「松本智津夫被告 Tさん殺害事件についての供述調書の要旨」(『オウム法廷』13巻)

松本智津夫被告 Tさん殺害事件についての供述調書の要旨】
●1995年10月4日付 検事調書(M、T事件の概要)
 M事件とT事件について説明します。坂本弁護士一家殺害事件以前に、教団内部で信徒として泊まり込み修行中のM君(匿名にする=筆者注)が死亡し、その事件に関係したT君も後に精神病になって、本人の希望により殺害したことがありました。この件について、説明します。
 M君について、事件のあった一カ月ほど前に修行を始め、修行により精神病を克服したいという希望でしたので、薬をやめて修行していたのですが、一九八八年十月ごろ修行中に病気が再発したようで富士山道場の二階責任者であった佐伯(岡崎被告のこと=同)
 一明からその旨報告があり、修行によりエネルギーが上昇し、熱が頭部へいったためであると考え、水で頭を冷やすように指示し、ドクターである平田雅之(ピアニスト監禁事件で九七年三月二十一日、懲役三年執行猶予五年の判決を受けて確定=同)らをつけて頭を冷やすようにしたのですが、どういうわけかM君が水を飲んで死亡してしまったようでした。私はその報告を受けて、彼の死亡を確認し、村井(秀夫)や佐伯の勧めもあって当時は宗教法人の申請をしようと準備していた時でしたし、平田君に関して家族が政治家を使い取り戻しを工作していた時でしたので、事故を表沙汰に出来ず、死体を焼くなどして死亡した件を表沙汰にならないようにしたのです。
 そんな事故があってしばらくした年末ごろではないかと思いますが、教団内の出家修行者であったT君も精神状態がおかしくなったのです。佐伯からその報告を受けて、私も彼と会い、いったんは佐伯に預け快復を待ったのですが、八九年二月ごろだと思いますが、佐伯からT君の様子がおかしいと聞かされ、直接T君と会いましたが、言ってることがおかしく、私に「ポアをしてほしい」と頼んできたのです。私自身も修行を続けるよう説得をし、早川(紀代秀)、村井、佐伯、新実(智光)、それにもう一人の教団幹部。(ここでは大内利裕被告の名を伏せている=同)に説得をさせたのですが、結局T君の気が変わらず、これ以上精神状態が悪化すればせっかくの修行が無駄になると思い、T君の意思に沿ったポアを承諾し、佐伯、早川、新実、村井などにポアを任せたのです。その亡骸はM君と同様に、佐伯たちが処分していました。

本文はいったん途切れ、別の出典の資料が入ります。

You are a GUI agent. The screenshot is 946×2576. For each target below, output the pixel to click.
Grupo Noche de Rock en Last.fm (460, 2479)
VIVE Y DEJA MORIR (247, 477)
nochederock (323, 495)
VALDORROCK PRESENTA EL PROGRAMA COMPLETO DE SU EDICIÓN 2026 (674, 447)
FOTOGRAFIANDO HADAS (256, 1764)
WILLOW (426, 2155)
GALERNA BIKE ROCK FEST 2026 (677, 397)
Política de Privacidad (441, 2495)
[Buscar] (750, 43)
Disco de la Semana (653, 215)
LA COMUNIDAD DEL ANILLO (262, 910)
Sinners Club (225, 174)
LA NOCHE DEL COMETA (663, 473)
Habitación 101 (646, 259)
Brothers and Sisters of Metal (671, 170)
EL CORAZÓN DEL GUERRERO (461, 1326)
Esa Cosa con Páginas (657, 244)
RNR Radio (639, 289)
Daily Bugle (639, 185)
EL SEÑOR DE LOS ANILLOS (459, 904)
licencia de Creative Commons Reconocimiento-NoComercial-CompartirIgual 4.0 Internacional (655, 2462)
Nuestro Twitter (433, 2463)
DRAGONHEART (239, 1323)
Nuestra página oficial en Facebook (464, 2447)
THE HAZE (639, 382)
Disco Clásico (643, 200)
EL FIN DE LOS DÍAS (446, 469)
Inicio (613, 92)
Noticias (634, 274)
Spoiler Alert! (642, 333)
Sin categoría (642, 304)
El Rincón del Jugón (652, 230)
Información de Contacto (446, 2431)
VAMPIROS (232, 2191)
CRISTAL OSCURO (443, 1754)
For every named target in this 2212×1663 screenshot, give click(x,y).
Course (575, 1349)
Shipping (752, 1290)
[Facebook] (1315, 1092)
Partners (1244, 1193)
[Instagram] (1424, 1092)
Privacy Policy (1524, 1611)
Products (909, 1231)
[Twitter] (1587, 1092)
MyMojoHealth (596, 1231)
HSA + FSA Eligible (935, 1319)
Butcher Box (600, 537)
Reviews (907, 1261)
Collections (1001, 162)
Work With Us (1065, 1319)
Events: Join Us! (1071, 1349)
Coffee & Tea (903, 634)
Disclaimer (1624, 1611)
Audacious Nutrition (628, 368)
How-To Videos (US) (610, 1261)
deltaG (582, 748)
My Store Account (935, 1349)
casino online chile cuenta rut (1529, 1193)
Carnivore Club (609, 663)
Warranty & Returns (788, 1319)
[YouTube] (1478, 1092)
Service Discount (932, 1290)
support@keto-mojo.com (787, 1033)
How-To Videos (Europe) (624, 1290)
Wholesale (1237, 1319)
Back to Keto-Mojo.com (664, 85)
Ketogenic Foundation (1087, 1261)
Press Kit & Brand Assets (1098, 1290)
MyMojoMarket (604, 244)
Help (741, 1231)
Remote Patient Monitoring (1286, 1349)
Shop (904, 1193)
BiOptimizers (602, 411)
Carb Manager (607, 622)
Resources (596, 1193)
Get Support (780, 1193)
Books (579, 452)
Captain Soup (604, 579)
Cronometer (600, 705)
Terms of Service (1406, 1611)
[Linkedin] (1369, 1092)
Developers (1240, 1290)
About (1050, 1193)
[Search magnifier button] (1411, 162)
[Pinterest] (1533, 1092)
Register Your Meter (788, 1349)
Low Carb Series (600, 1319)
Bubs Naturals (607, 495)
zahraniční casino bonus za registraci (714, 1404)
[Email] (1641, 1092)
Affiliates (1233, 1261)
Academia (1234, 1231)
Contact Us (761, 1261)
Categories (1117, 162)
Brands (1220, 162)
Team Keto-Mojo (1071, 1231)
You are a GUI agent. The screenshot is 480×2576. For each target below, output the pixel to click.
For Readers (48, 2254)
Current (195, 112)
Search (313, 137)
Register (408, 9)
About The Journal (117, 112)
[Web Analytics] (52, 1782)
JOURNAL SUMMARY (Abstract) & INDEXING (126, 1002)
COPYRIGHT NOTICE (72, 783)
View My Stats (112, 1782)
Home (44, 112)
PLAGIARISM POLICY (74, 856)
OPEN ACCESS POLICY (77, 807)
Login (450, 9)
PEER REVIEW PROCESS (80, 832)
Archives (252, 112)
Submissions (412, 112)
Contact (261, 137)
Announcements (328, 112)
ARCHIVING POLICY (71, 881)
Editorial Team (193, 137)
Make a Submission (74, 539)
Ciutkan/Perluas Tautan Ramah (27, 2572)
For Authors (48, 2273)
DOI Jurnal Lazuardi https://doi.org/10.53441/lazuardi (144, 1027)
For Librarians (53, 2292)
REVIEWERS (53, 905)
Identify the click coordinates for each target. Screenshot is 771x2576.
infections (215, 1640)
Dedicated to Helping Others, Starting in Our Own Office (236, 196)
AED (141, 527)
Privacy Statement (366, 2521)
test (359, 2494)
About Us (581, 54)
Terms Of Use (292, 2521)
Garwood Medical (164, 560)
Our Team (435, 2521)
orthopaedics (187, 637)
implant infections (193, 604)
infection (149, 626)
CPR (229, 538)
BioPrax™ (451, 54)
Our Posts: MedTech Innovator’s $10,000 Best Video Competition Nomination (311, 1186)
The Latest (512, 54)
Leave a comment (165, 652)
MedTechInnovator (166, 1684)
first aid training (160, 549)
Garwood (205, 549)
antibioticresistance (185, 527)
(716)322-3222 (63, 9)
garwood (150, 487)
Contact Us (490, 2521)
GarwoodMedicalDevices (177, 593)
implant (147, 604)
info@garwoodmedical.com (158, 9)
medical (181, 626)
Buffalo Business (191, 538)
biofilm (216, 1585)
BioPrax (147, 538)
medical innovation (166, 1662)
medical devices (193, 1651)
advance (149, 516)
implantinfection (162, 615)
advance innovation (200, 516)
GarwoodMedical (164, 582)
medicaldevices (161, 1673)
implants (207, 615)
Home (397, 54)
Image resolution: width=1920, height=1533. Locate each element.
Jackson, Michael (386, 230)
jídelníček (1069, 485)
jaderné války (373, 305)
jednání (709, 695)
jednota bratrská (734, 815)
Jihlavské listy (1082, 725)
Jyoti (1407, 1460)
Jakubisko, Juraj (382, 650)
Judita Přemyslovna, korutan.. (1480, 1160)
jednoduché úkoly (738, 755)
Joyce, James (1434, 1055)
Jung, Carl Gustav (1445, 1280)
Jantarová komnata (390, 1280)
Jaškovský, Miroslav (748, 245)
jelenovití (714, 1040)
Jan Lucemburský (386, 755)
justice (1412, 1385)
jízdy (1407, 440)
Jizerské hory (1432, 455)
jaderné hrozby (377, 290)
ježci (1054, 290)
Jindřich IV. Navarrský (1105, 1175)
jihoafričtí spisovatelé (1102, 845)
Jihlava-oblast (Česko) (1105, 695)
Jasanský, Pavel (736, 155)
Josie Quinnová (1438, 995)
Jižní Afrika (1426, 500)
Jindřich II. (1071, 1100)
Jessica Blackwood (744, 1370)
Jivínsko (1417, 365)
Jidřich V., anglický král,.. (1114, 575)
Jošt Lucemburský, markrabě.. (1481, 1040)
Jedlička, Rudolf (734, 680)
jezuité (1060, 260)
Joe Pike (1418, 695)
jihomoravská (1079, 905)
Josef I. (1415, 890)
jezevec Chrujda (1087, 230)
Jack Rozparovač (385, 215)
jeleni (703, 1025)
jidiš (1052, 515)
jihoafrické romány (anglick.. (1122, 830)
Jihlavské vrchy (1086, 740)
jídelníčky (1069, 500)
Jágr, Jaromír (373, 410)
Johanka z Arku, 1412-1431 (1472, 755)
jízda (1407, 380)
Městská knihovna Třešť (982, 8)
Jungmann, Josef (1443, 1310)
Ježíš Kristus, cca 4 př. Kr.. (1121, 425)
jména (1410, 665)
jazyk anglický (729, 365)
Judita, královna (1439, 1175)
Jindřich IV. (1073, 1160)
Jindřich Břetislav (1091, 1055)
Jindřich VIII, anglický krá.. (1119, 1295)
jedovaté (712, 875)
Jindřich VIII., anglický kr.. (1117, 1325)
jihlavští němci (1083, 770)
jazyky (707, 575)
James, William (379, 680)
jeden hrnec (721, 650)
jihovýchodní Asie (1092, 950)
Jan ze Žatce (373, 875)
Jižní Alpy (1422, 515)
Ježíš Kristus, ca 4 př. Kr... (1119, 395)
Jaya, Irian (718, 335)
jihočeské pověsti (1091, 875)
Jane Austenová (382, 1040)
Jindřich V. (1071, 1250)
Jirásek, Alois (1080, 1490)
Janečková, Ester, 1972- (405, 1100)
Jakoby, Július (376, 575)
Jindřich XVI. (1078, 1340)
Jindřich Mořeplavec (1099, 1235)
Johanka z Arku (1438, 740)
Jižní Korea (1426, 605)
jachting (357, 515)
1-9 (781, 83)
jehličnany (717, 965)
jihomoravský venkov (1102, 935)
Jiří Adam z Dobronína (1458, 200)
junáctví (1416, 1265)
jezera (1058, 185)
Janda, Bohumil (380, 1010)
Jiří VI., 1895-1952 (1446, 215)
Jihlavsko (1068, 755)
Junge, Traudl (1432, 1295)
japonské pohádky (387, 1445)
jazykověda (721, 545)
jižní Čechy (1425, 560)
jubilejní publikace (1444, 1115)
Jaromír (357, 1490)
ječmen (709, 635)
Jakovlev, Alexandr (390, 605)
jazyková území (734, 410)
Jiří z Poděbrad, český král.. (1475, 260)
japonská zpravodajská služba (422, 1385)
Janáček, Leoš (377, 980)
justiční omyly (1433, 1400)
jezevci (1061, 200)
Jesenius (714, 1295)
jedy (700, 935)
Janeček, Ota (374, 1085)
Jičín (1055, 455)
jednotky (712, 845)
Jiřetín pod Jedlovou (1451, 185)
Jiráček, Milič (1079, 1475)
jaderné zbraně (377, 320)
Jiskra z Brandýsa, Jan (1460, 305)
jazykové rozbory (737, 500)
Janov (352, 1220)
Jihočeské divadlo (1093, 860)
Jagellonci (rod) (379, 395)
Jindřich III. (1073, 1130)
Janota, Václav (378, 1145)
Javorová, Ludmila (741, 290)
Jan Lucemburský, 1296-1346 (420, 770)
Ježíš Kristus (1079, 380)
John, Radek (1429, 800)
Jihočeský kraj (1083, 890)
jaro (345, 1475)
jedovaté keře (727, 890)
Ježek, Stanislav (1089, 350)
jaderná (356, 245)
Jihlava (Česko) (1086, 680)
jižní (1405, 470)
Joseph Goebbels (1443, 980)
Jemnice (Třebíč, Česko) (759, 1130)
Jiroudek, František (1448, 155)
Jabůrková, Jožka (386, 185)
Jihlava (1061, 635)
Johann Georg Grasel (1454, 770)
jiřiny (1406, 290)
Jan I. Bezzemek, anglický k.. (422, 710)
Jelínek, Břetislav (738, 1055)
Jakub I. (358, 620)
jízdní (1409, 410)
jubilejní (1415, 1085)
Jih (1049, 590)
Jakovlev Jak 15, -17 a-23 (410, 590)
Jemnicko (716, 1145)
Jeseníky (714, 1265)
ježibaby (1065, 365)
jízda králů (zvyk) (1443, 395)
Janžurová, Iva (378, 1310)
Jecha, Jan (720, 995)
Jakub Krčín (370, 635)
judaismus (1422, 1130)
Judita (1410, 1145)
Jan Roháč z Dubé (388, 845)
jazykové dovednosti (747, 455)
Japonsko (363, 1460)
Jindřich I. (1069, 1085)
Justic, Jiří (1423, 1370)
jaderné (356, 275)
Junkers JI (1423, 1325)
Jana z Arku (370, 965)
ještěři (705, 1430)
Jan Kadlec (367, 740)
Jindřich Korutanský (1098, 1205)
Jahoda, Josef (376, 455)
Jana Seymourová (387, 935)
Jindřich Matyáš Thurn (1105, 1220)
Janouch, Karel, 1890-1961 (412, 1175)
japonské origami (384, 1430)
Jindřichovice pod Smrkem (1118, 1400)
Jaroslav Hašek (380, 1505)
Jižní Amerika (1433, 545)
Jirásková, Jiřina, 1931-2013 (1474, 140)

●1995年10月22日付 警察官調書(T君をポアした理由)
 私の知っているT君の件について話をします。
 私がT君を知ったのは、八八年八月ごろからです。このころ、護摩法の供養を富士山総本部道場の隣の農地を使って行っておりました。T君が本部道場の二階で修行している立位礼拝の声が数百メートル離れた護摩壇まで聞こえてきており、私としてはすごい人が出家したものと思っておりました。T君とはこの年の八月、数度修行のアドバイスをしたことがあり、さらに十月ごろT君が第一サティアンの最後の仕上げのワークにCSIの電気班から建築班に出向して電気の配線をしていた時、一、二度修行と功徳の話をしたことがあります。第一サティアンが完成した十一月ごろから、T君は修行に入りました。T君の修行の担当は、大内利裕・大内早苗兄妹の二人がやっておりました。
 十一月か十二月中旬のある日、第一サティアン四階図書室で私と石井久子の二人でシャクティパットの話をしているところに、佐伯一明が部屋に入ってきたのです。佐伯は当時出版の営業部長をしており、先はどから話をしているT修二君をオウム真理教に入信させた者です。佐伯は私に「Tがおかしい。精神が不安定だ。修行が出来ていない。担当の大内兄妹が面倒見ていないのではないか」と言ってきたのです。私としてはT君は心にとめていた弟子の一人なので、T君を修行させるために、T君と関係の深い電気班のリーダー村井秀夫、T君を入信させた佐伯一明、T君を出家させた新実智光、建築班のリーダー早川紀代秀を第一サティアンの図書室に集めました。みんなが集まってから五分もしないうちに石井久子はシャクティパットの課業の修行のため、部屋を出ていきました。佐伯が集まったみんなにT君のことを一応説明しました。前後、T君の修行の状況を聞くため、担当者の大内利裕と大内早苗の二人を呼んでT君のことを聞きました。大内兄妹は、T君は心に悩みがあるみたいだと話しており、私は大内兄妹に「心が落ち込んでいたら、なぜ引き上げないのだ。なぜポアをしないのだ」と言うと、二人は「申し訳ありません」と謝っておりました。私が言ったこの時のポアの意味は、意識を変容させて引き上げる、ということです。この会議の結果、T君については私に一任することになり、散会しました。そこで私は佐伯にT君を面倒見るようにと話をし、佐伯はこれを了解してT君を東京に連れて帰りました。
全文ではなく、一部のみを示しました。